__WORK TO BE COMPLETED__: Word for word, copy the lines from the one with "Instruction: Click the Country dropdown arrow" to the last line of the data below, counting both, and keep every picture out.

Source data

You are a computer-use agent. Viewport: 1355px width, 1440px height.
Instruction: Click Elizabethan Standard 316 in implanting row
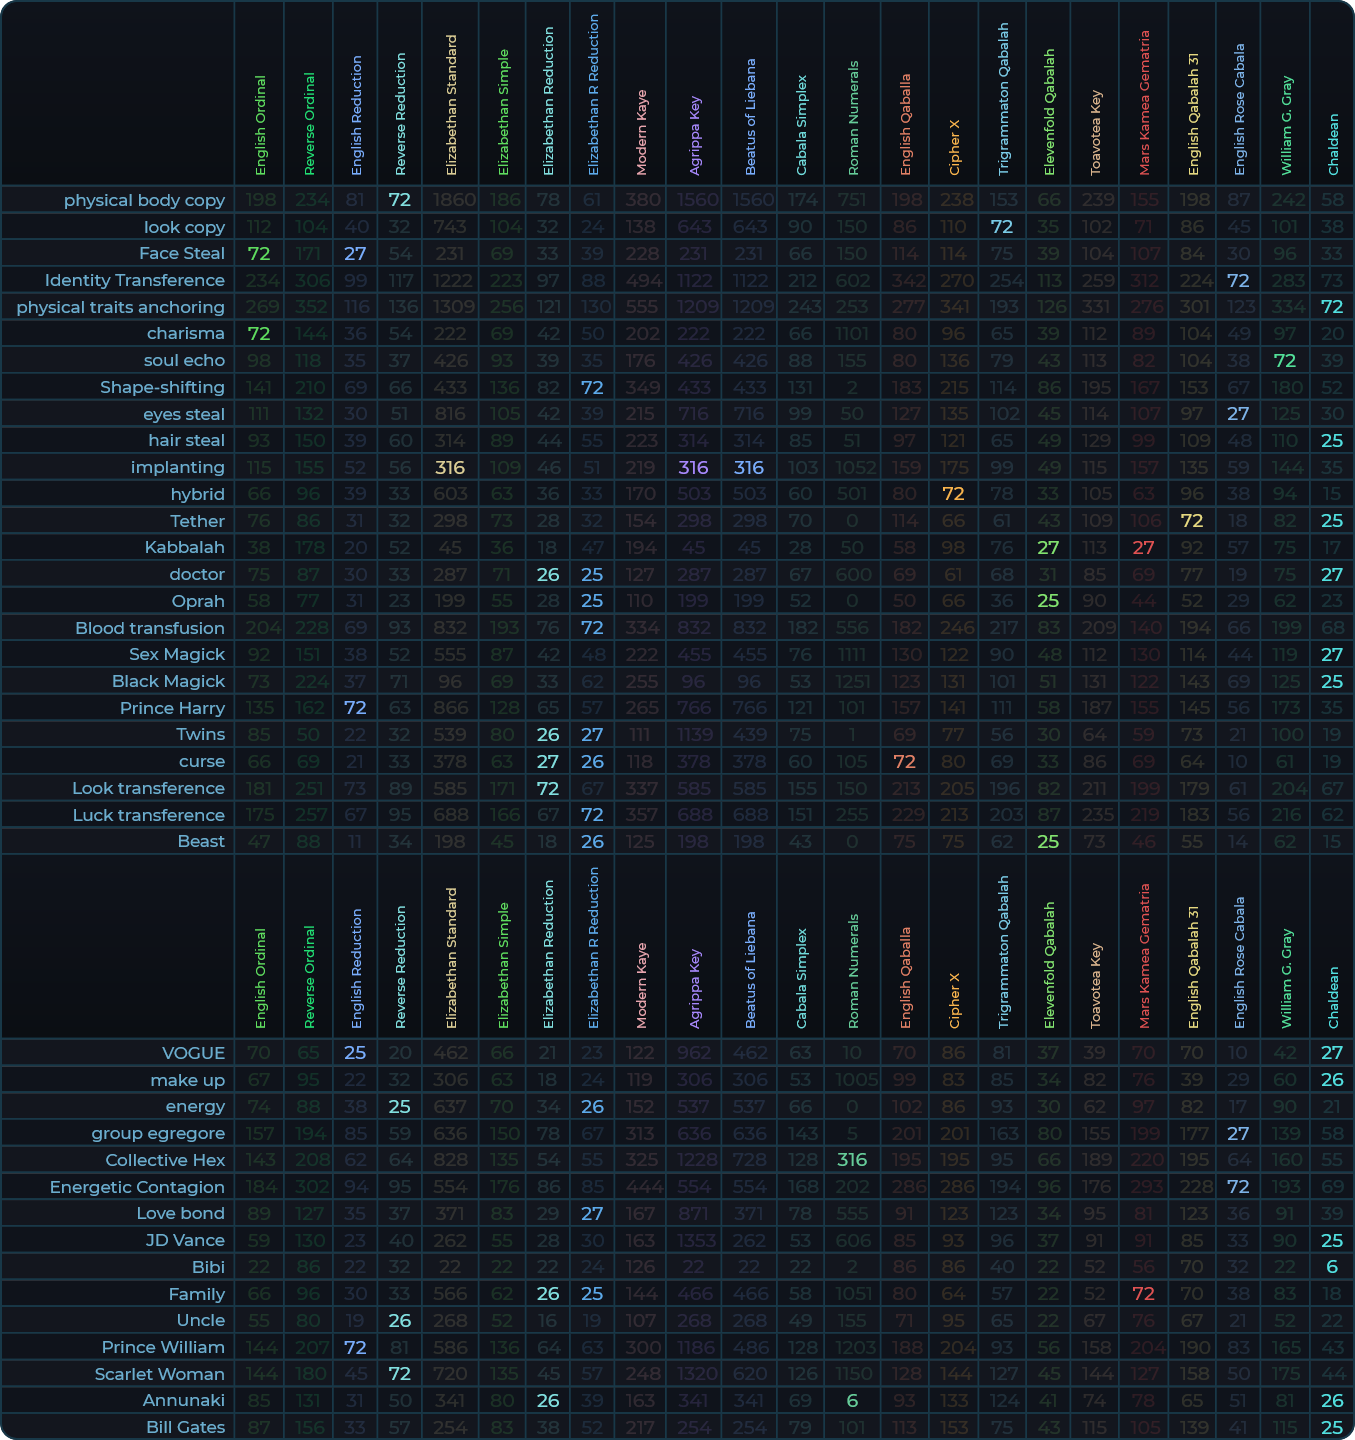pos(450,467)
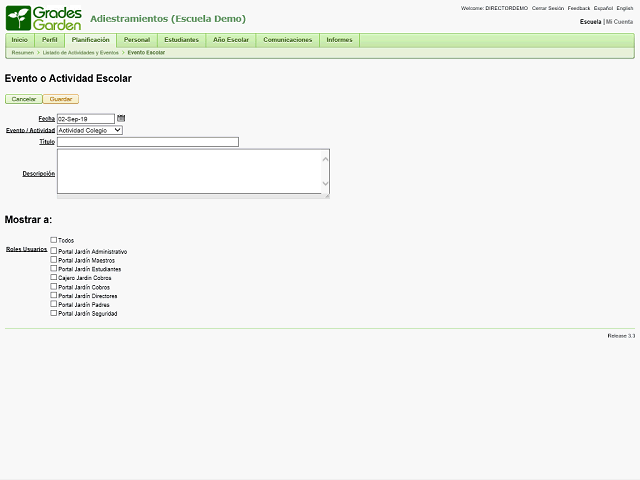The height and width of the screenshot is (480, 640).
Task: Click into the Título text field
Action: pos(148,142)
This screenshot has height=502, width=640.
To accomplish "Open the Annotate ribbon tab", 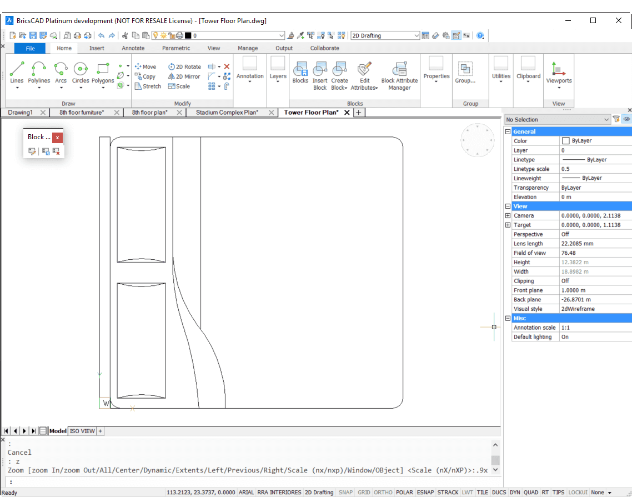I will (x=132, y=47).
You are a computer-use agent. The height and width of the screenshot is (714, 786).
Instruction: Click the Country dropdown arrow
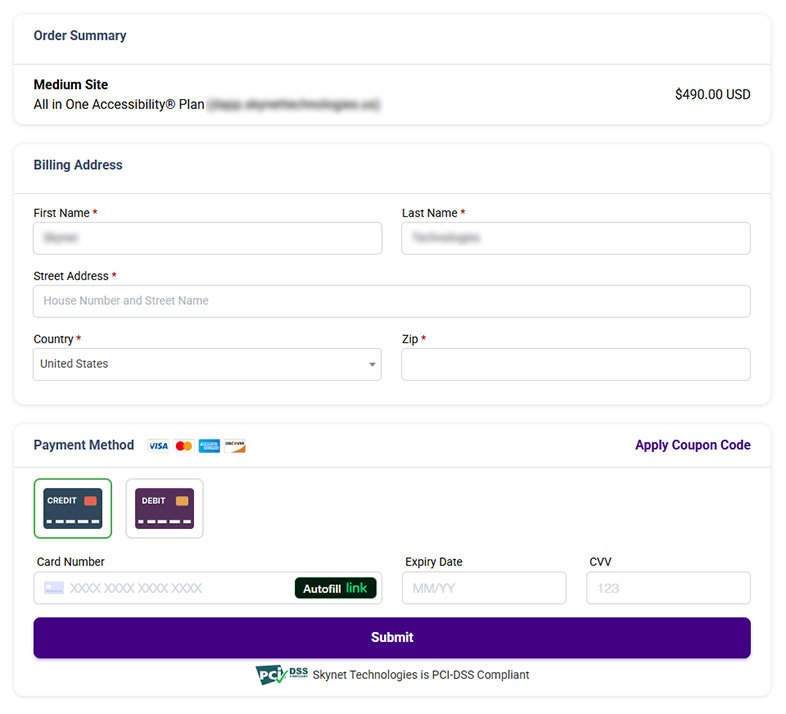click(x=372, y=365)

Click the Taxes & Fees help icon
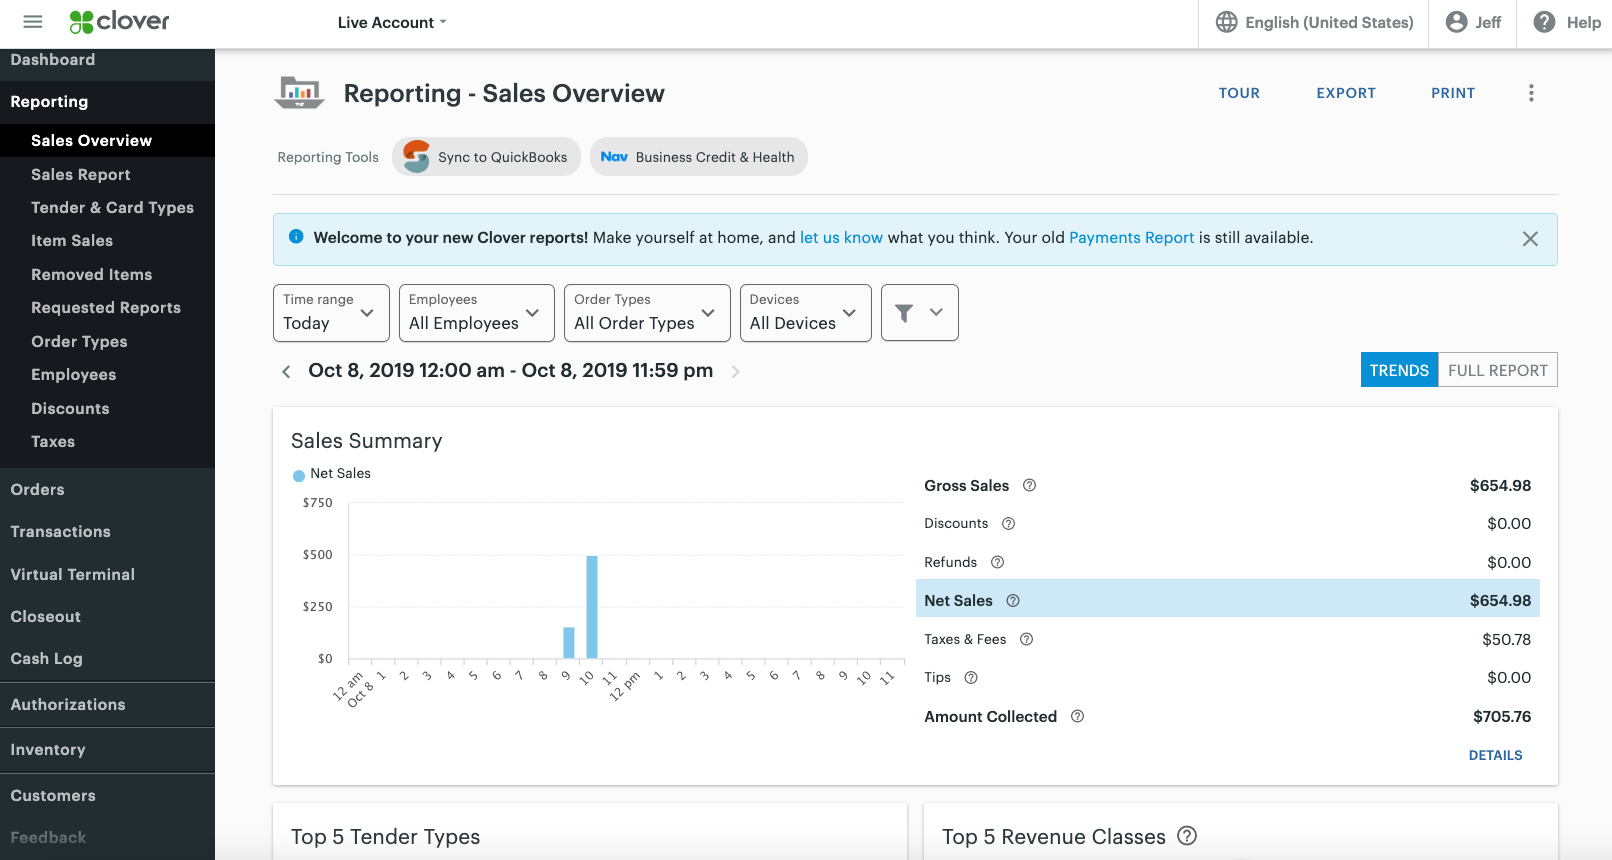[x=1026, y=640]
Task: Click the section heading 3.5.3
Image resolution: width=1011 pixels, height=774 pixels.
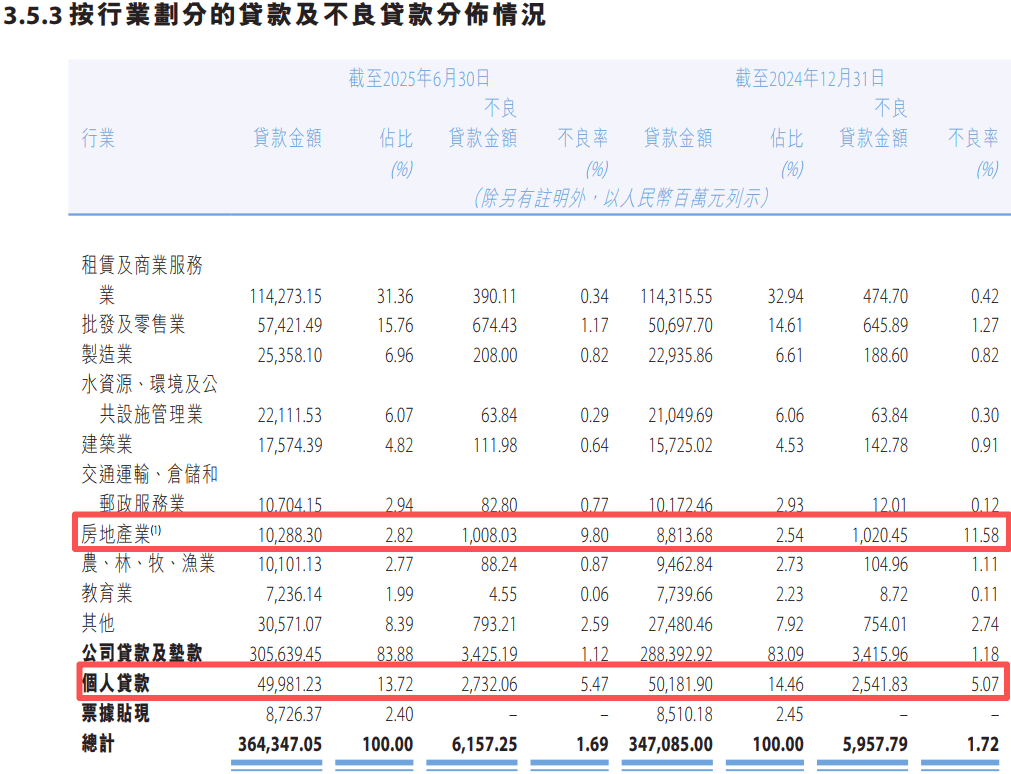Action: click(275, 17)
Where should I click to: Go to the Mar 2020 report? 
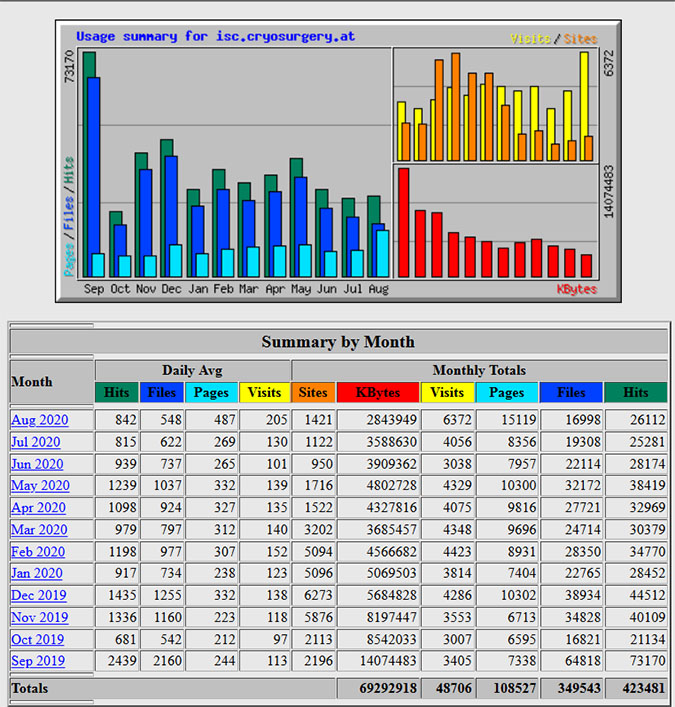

__RESULT FOR THIS TASK__:
Instruction: Click the Country dropdown arrow
click(x=372, y=365)

Click the Taxes & Fees help icon
[x=1026, y=640]
Task: Click the section heading 3.5.3
Image resolution: width=1011 pixels, height=774 pixels.
Action: click(275, 17)
Where should I click to: Go to the Mar 2020 report? 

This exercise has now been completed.